Rallye-WM: Exklusiv | 26.01.2007
Manfred Stohl im Exklusivinterview, Teil 1:
Das Bremsproblem & die Xsara-Umstellung
Manfred Stohl analysiert die Monte Carlo-Rallye, erklärt die Problematik seiner Bremsprobleme und gibt dabei Einblick in das Innenleben eines WRC.
Michael Noir Trawniczek
Fotos: McKlein
Die Rallye Monte Carlo verlief gar nicht wunschgemäß für Manfred Stohl und seine Co-Pilotin Ilka Minor - ein Bremsproblem konnte einfach nicht gelöst werden. Zuvor, am Sonntag vor der Rallye, erlebte "Stohlito" noch dazu sein "blaues Wunder", als er nach 100 Testkilometern erklärte: "Der Xsara ist derart schwer zu fahren, ich werde wohl 1000 Testkilometer benötigen - da wir die nicht haben, werden wir wohl die Rallyes dafür heranziehen müssen."
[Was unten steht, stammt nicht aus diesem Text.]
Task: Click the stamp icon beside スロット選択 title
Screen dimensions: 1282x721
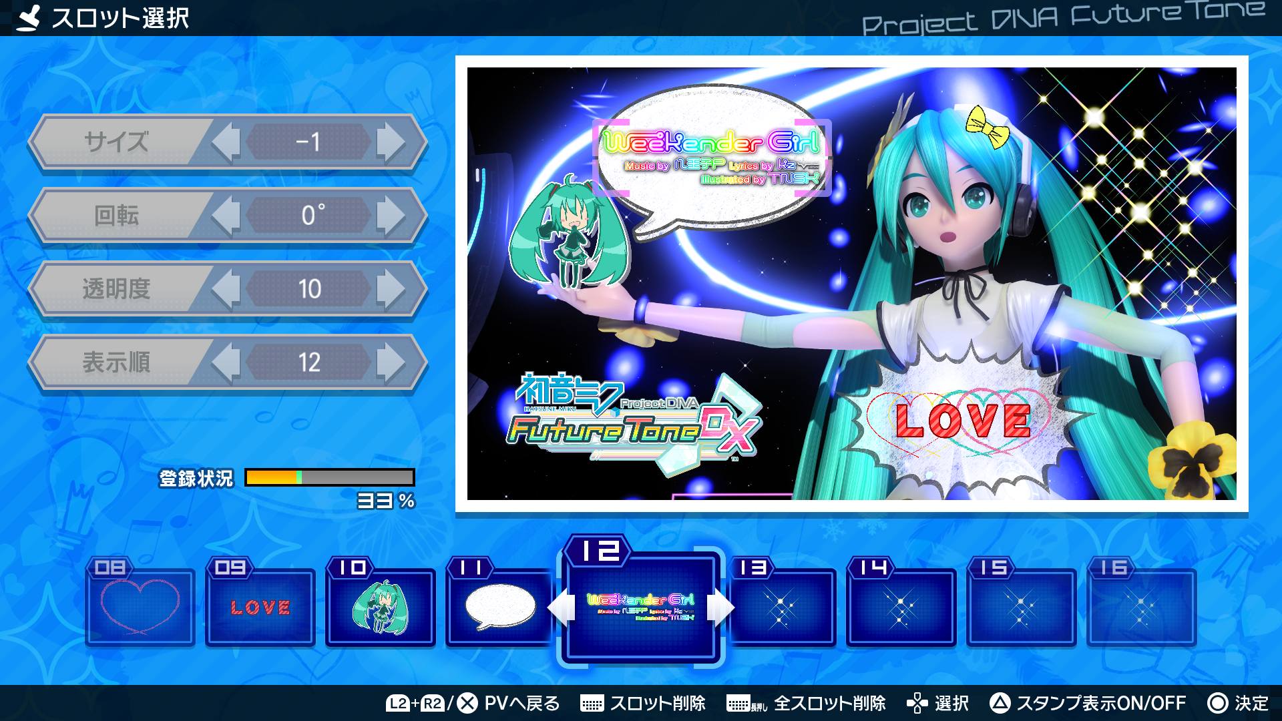Action: pos(28,17)
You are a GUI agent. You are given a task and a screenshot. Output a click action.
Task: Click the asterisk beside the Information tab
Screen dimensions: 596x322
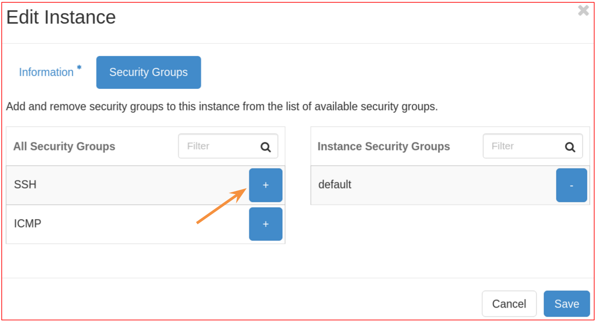[x=79, y=67]
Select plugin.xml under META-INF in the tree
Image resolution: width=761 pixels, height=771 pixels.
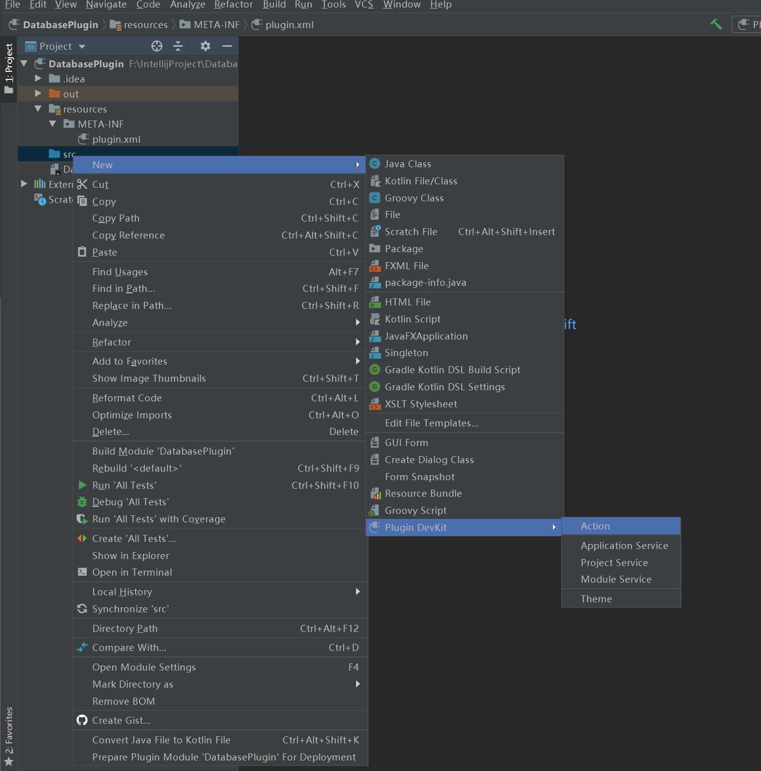click(x=116, y=139)
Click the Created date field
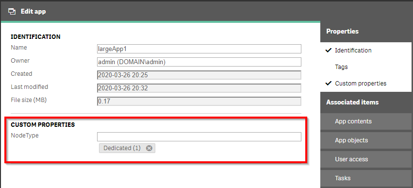Viewport: 413px width, 188px height. click(199, 75)
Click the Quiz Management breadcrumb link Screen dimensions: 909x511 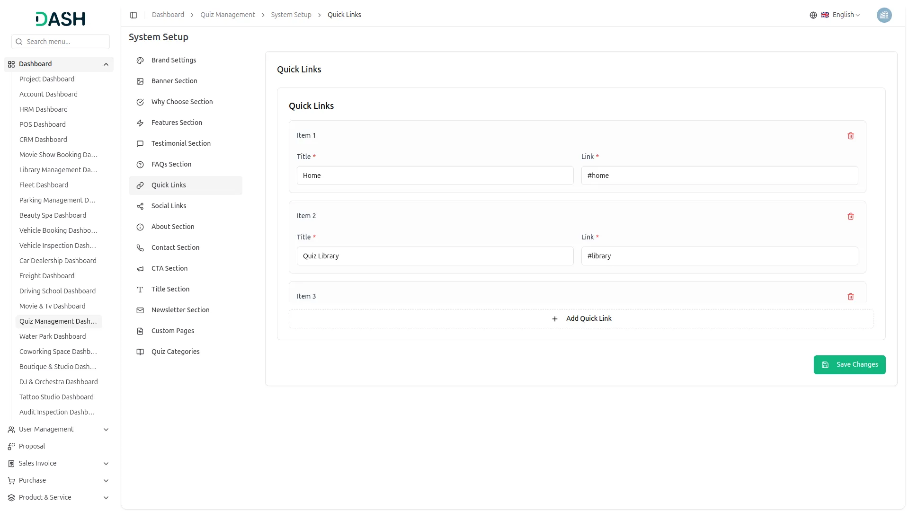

Ganz so schlimm wurde es dann nicht - denn der Wiener gewöhnte sich recht schnell an den Franzosen - aber was das Bremsprobleme anbelangt, wurde es sogar noch schlimmer. Die Probleme kamen und gingen, auf völlig unberechenbare Art und Weise. Wer ins Leere tritt, verliert Vertrauen - und Plätze sowieso. Das Kronos-Team konnte die Ursache für die seltsamen Bremsprobleme nicht herausfinden, jetzt wird ein Meeting abgehalten -in Schweden darf so etwas nicht mehr passieren.
motorline.cc besuchte Stohl Racing, die Edeltuningschmiede der Nummer Vier der Welt. Dort wird auf Hochtouren geschraubt, werden neue Autos aufgebaut. Der Erdgasbolide steht im Keller - aber keine Angst, nur vorübergehend, aus Platzgründen. Also die Treppen hinauf, zum Chef...
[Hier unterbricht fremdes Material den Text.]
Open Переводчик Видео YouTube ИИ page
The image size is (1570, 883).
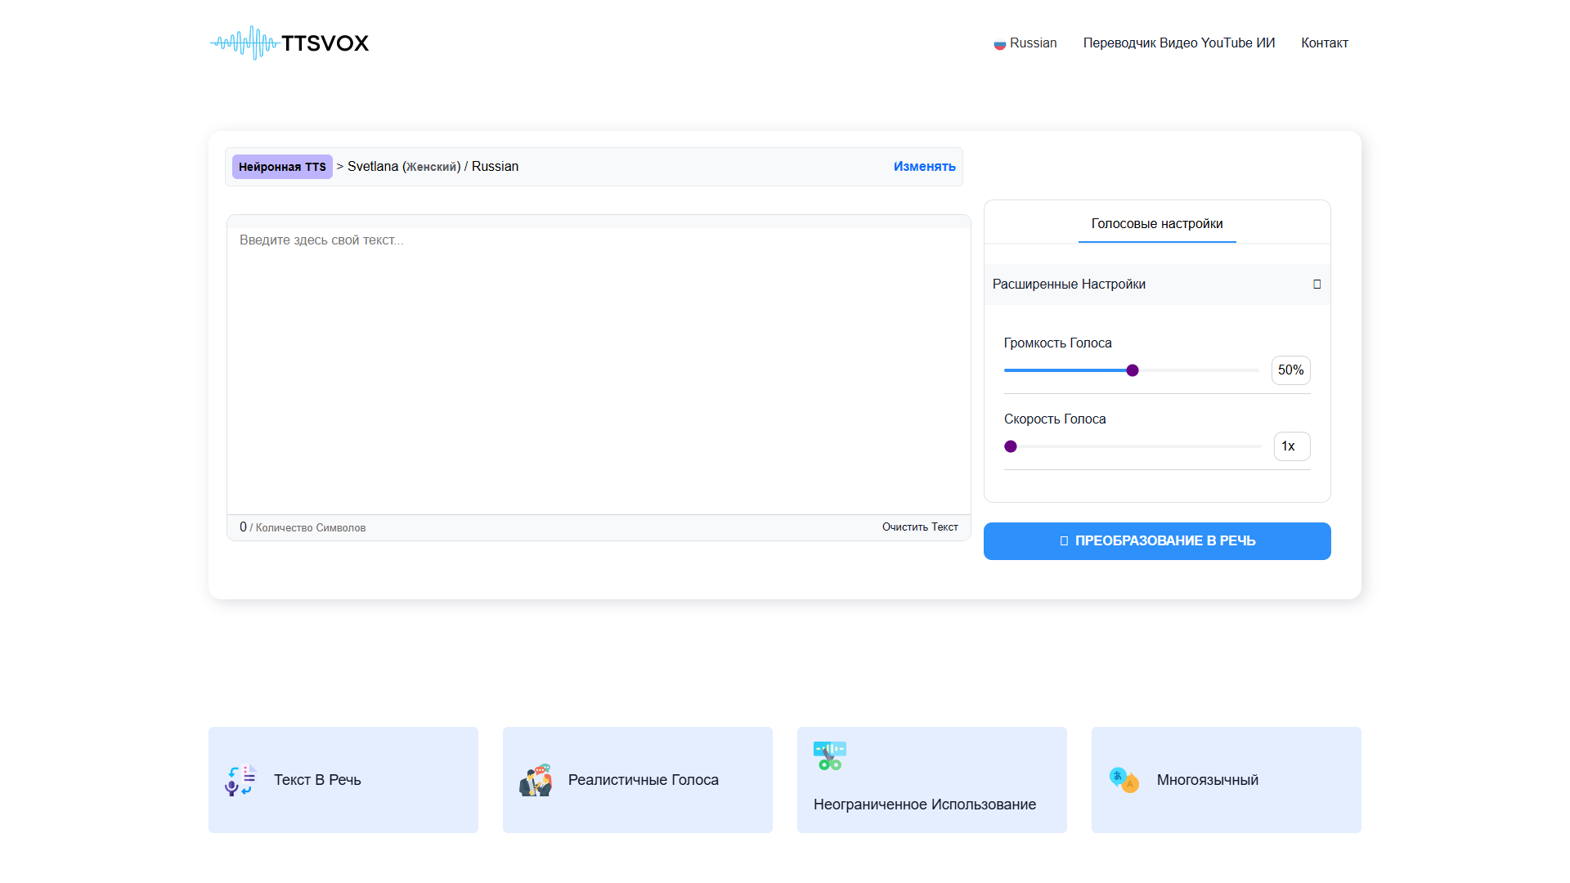coord(1179,43)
Manfred, die Bremsen waren das große Problem bei der Monte Carlo-Rallye. Wie kann man sich das als normaler Autofahrer vorstellen?
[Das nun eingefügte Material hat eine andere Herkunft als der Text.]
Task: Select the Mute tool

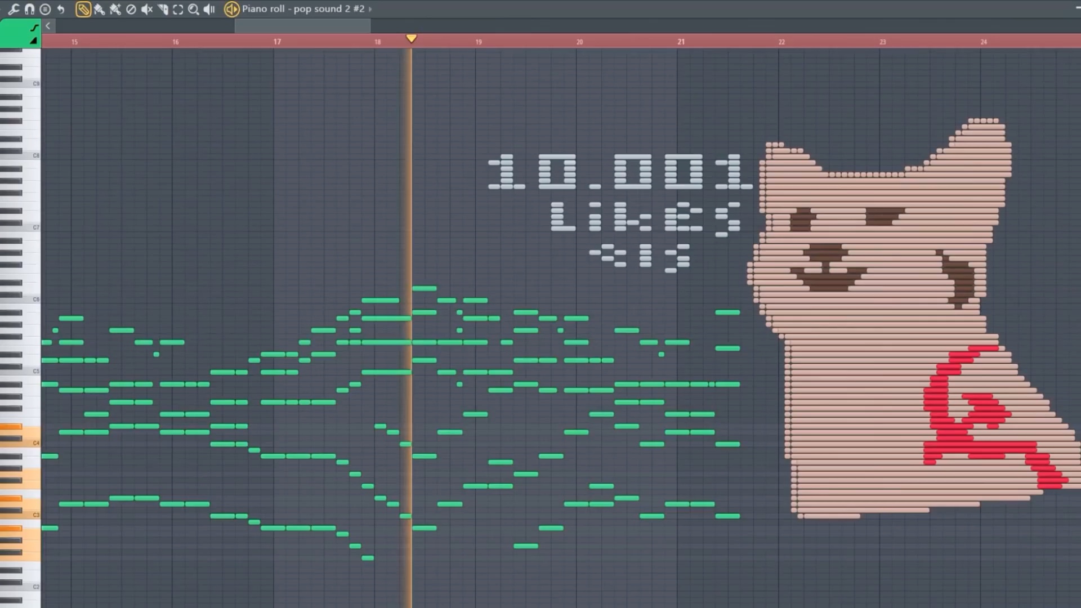Action: click(146, 9)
Naja, ich weiß nicht wirklich, ob sich das ein normaler Autofahrer überhaupt vorstellen kann. Diejenigen, die schon einmal mit alten Autos gefahren sind, wo es hin und wieder passieren kann, dass eine Bremsleitung abreißt - die können es sich wahrscheinlich eher vorstellen. Fakt ist: Wir haben keinen Bremsdruck auf der Vorderachse zusammengebracht.
Auch nicht mittels pumpen?
Das Pumpen hat geholfen - aber nicht in dem Sinne, dass du es aufgepumpt hast und es war dann irgendwann wieder gut. Du hast beim Pumpen schon gemerkt, dass sich etwas ändert - aber in Summe fühlte es sich so an, als würdest du die Bremsflüssigkeit ins Freie pumpen. Ich habe immer ins Leere gedrückt - und es hat sich angefühlt, als ob eine Bremsleitung abgerissen wäre. Nur: Es ist nichts abgerissen, es war alles dicht, es war alles okay.
Welche Möglichkeiten gibt es, was kann die Ursache für ein solches Verhalten der Bremse sein?
Es kann zum Beispiel sein, dass der Hauptbremszylinder beschädigt ist - dann steigst du zwar auf das Bremspedal, aber du erzeugst keinen Druck auf die Bremsflüssigkeit. Sagen wir, die Manschetten des Bremszylinders sind kaputt - der Hauptbremszylinder ist in zwei Manschettenteile aufgeteilt, einer für die Vorder- und einer für die Hinterachse. Und wenn diese Manschette beschädigt ist, dann lässt diese beschädigte Manschette die Flüssigkeit im Zylinder durch, die fließt dann mehr oder weniger an der Dichtung vorbei.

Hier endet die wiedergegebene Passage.